Talking of generating a seed phrase with dice, I just stumbled across this post on Reddit:
https://www.reddit.com/r/coldcard/comments/17epqk8/040_bitcoin_taken_instantly_from_my_coldcard/OP used a
single dice roll to generate his seed phrase. He rolled a 5, used that as his entropy, and had his funds immediately stolen. Obviously it's a failure on OP's part to understand what is going on, but it's also a massive failure on Coldcard's part that it let him proceed to generate a seed phrase using a single dice roll.
Very bad situation that would have been easily avoided if the user had simply calmed down, used common sense, and done some research. Coldcard has videos and documentation explaining the process of rolling dice and generating a seed from dice rolls. He didn't bother checking any of that, and was more concerned getting his money off his Ledger as soon as possible, even though there isn't an immediate threat.
Coldcard is partially to blame for allowing it, but that's what you get if you want absolute control. I am not a Linux user, but I know the system gives you much more freedom than Windows. That also means a possibility of making serious self-destructive mistakes.

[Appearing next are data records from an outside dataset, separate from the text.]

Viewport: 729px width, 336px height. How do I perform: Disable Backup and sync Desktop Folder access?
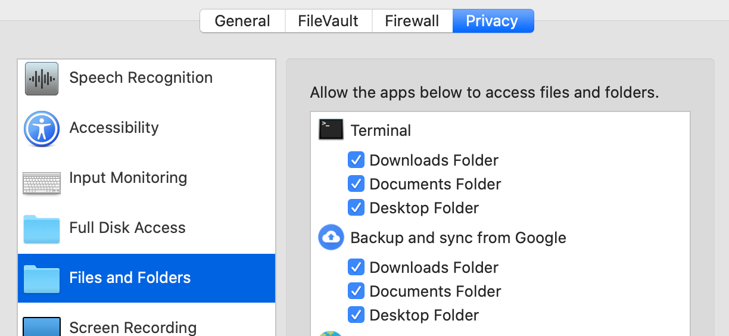pos(356,315)
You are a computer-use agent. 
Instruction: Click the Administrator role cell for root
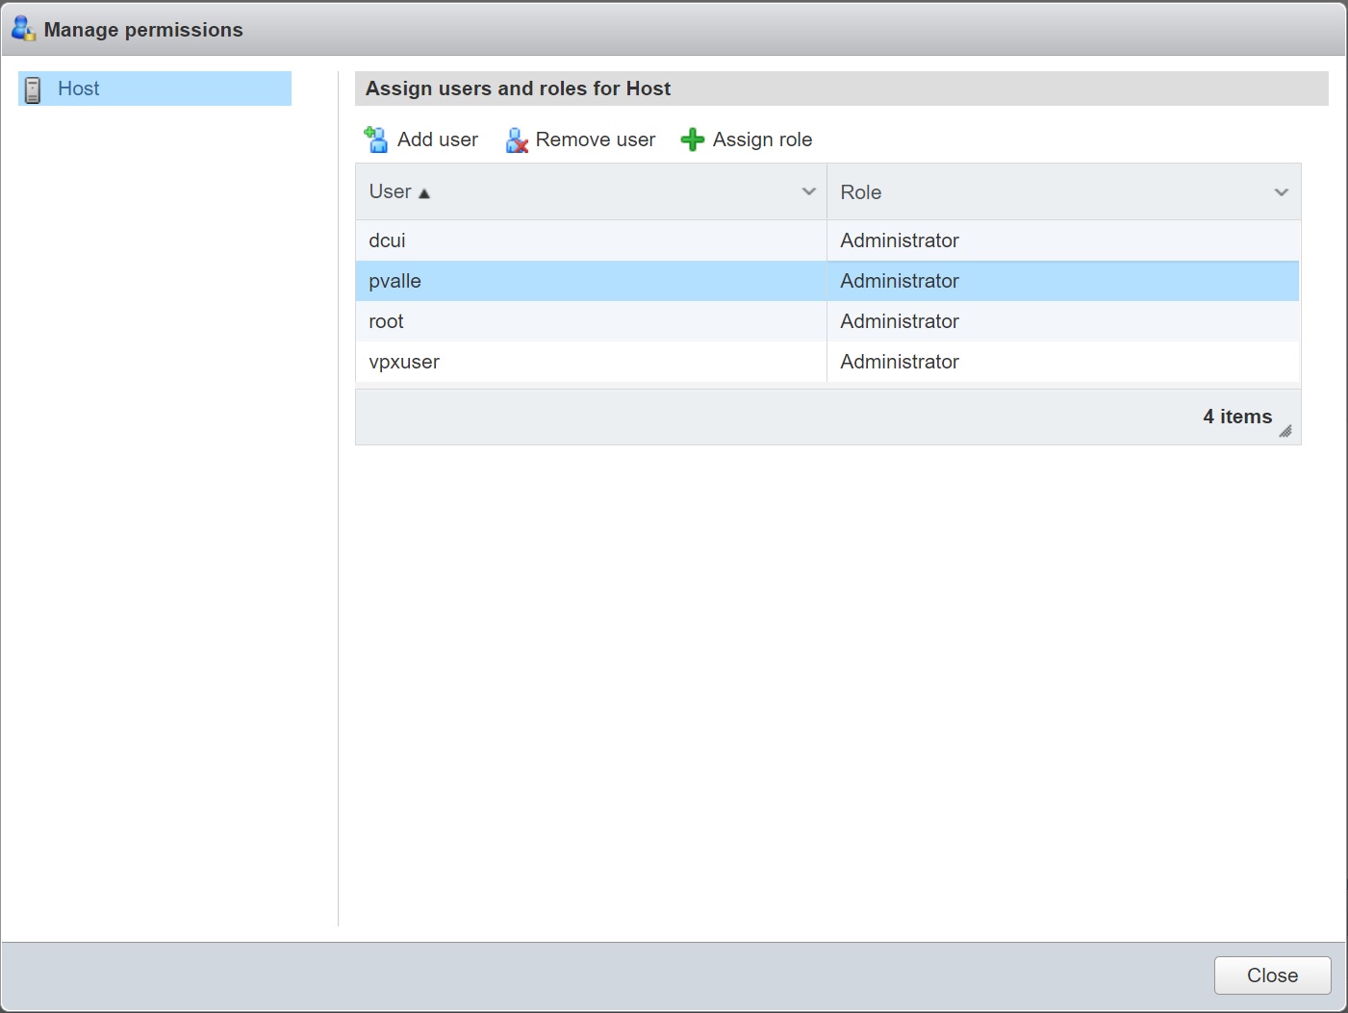pos(899,321)
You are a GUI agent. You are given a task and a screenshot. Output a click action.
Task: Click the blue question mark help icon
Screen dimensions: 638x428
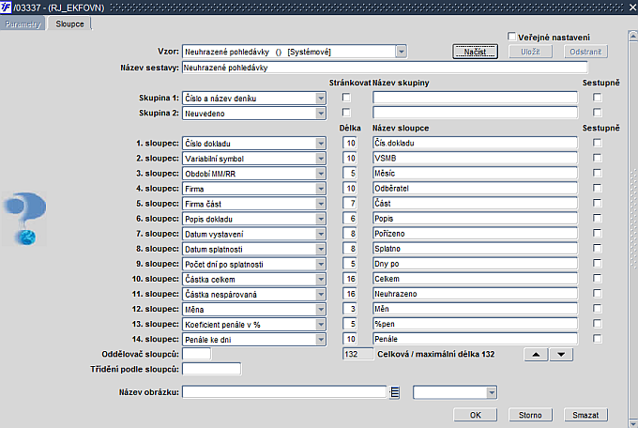tap(24, 219)
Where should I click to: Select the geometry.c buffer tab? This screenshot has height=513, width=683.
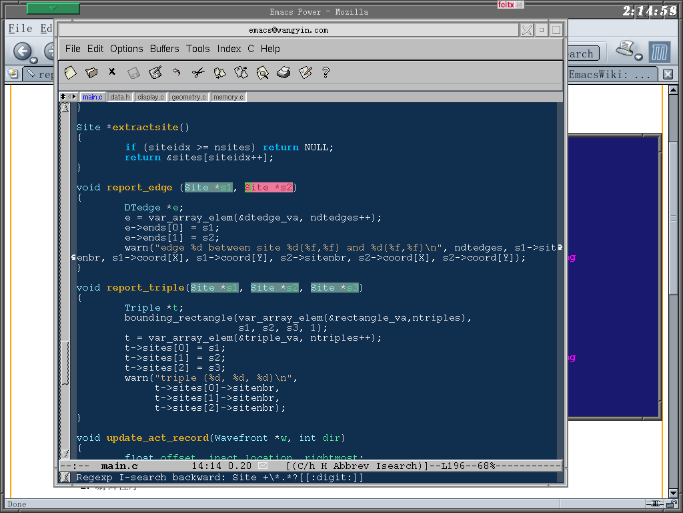point(189,97)
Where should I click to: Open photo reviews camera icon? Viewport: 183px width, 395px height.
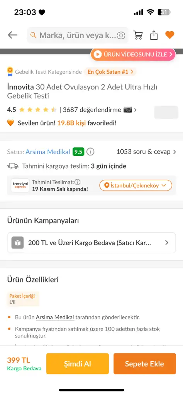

Handing over freedom to users; decentralization. Still has disadvantages as self-destructive mistakes. Most cold card guides I've read suggest for 100 rolls or more, but from his responses he never looked into it. He thought it'll be just like his ledger wallet experience. I'd support one of the responses on the thread; saying that inexperienced users should use the coldcard generated seed phrase. Instead of using the rolling dice feature of generating seed phrase. He shot himself on the leg trying to increase the security or entropy of his seed phrase; make it hard to guess or brute-force. Cold card is not to blame. It's not their responsibility. As they were not present with the user to guide them physically, on how to use the dice generated seed feature. With their true random number generator in the hardware chip. The hardware's seed picking methods are still secure against attackers. Not every user can boost the entropy of their seeds using the dice. How then can CC help them? It's now a personal encounter or issue. It would have been better if the victim imported seeds from his previous wallet. The dice generated seed phrase is easy to guess if the user is not experienced at generating entropy. It'll be a better security development if they restricts users that use a single dice roll to generate seed phrase.